> _WHAT YOU HAVE TO DO_:
Extract every line of the listing below without changing a character, and leave the pictures out of your answer.

> _Location data for elements and text_:
-----
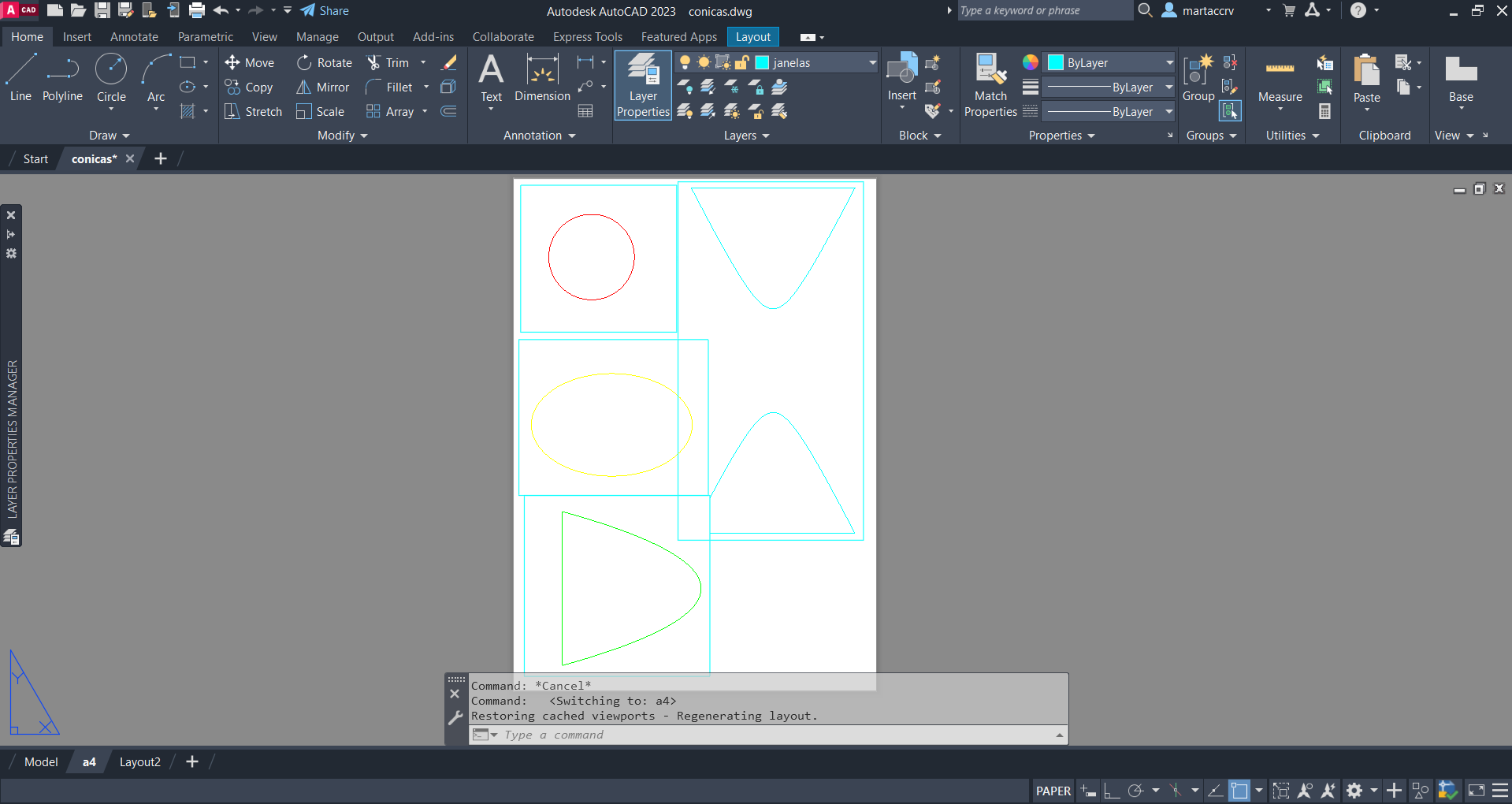The image size is (1512, 804).
Task: Click the Share button in title bar
Action: pos(325,11)
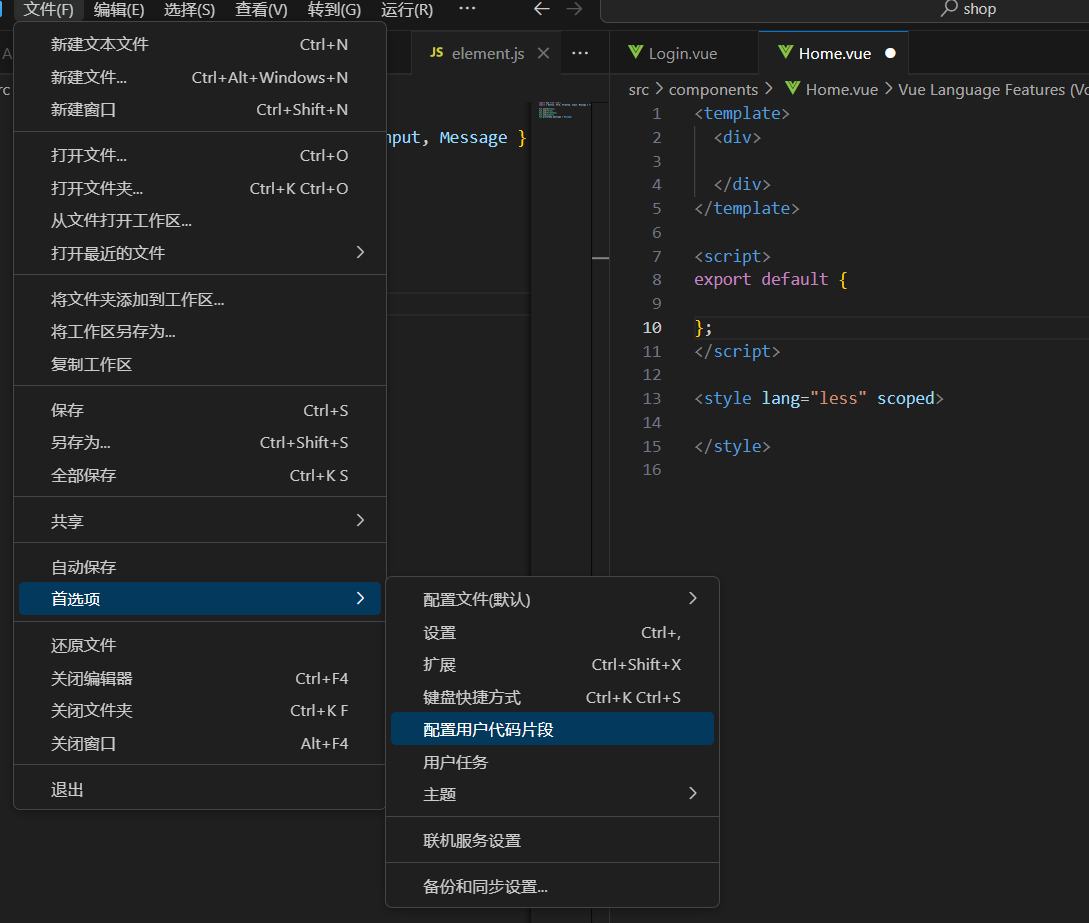1089x923 pixels.
Task: Click the ellipsis right of element.js tab
Action: (580, 53)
-----
> _EXERCISE OUTPUT_:
The image size is (1512, 804).
Task: Click the Share button in title bar
Action: pos(325,11)
1089x923 pixels.
Task: Click the ellipsis right of element.js tab
Action: (580, 53)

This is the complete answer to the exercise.